Toutefois, nul ne sort de la culpabilité seul. Une bonne rencontre avec une personne fine et sensible, sachant nous accueillir, peut nous réconcilier avec nous-mêmes. Mais quand nous souffrons trop, une thérapie s’impose. Une écoute qui ne juge pas est le meilleur antidote à la honte d’exister. « Se savoir entendus permet de nous faire prendre corps et de nous sentir à l’aise dans ce corps, souligne Virginie Megglé. Nous apprenons alors à faire preuve de bienveillance et de sincérité avec nous-mêmes. Progressivement, nous ne cherchons plus à plaire, nous agissons. Et nous plaisons. Ou pas. Nous avons moins peur du rejet, nous nous acceptons. Nous sentons que nous rencontrerons quelqu’un à qui plaire, le moment venu. Nous apprenons à nous pardonner. À agir à notre échelle. » Mais, pour obtenir des résultats durables, il nous faut aussi repenser nos liens aux autres, cesser de les percevoir comme des rivaux et des témoins de notre médiocrité. Alfred Adler conseillait de cultiver le sentiment d’appartenance à la communauté humaine. 

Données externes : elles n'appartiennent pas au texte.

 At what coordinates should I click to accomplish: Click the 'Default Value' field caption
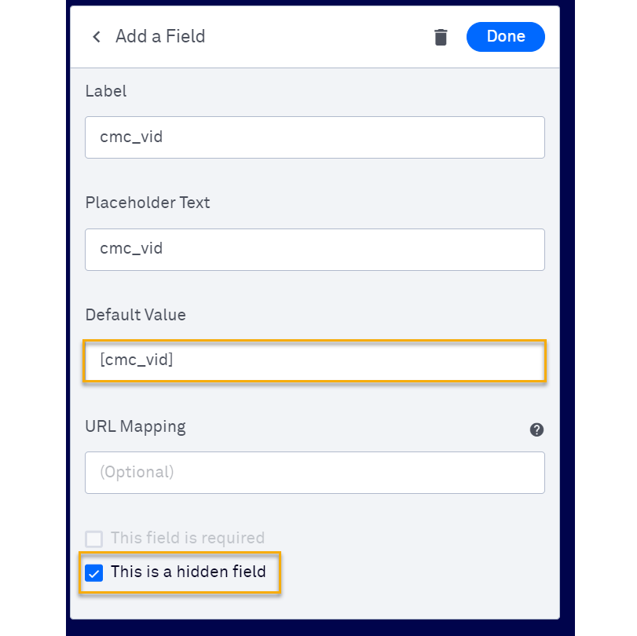[136, 315]

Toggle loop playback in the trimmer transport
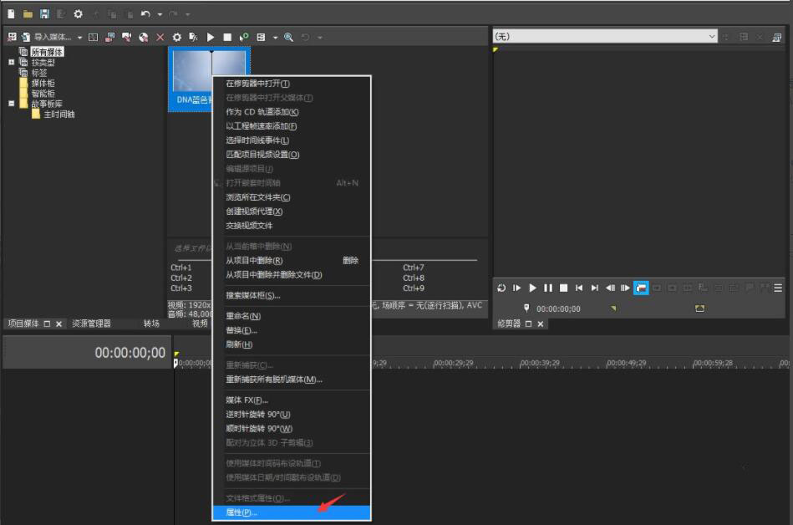point(502,288)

Prétendre qu’un travail sur soi puisse éradiquer définitivement la mauvaise graine de la culpabilité serait mentir. Il nous permet néanmoins de cesser d’en être dupes, et de lui sacrifier notre énergie quand elle revient, ponctuellement, nous titiller. Et ce à tout âge. Mais encore faut-il avoir le désir, la curiosité, de savoir qui l’on est.  

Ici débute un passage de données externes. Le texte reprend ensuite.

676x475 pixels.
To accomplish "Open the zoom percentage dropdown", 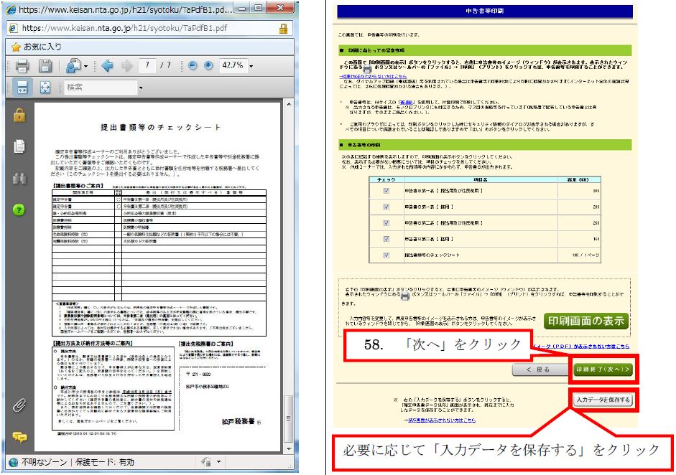I will tap(251, 66).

« J’ai toujours eu la sensation d’être en trop, de gêner : coupable d’exister. Le pire, c’étaient les week-ends où je voyais ma mère s’activer efficacement, tandis que j’avais l’impression d’être inutile. J’ai grandi avec la sensation que je ne méritais pas d’être heureuse comme les autres. J’étais étonnée que des garçons brillants s’intéressent à moi. Entrée dans le monde du travail, je n’osais pas demander un salaire correct ou une augmentation. Tout en m’en voulant de ma passivité, de mon manque d’ambition. Quelque part, je savais que ça ne tournait pas rond dans ma tête, que je n’étais pas si minuscule. Une thérapie brève m’a enseigné à détecter, sur le moment, mes pensées dépréciatives et culpabilisantes, et à les empêcher de m’envahir. En quelques mois, je ne me laissais plus piéger par elles. Puis j’ai eu envie de comprendre leur cause. J’avais bien saisi que, en passant en permanence de l’admiration à la culpabilisation, mon éducation y avait fortement contribué. Mais je pressentais une autre raison. Une thérapie analytique m’a permis de mettre au jour un secret de famille : mon grand-père paternel, tenu pour un “héros”, avait été nettement moins héroïque. Inconsciemment, j’avais repris à mon compte une honte transgénérationnelle soigneusement dissimulée. Il m’a fallu plusieurs années pour mettre cet héritage empoisonné à distance mais, aujourd’hui, j’ai fait la paix avec moi-même. »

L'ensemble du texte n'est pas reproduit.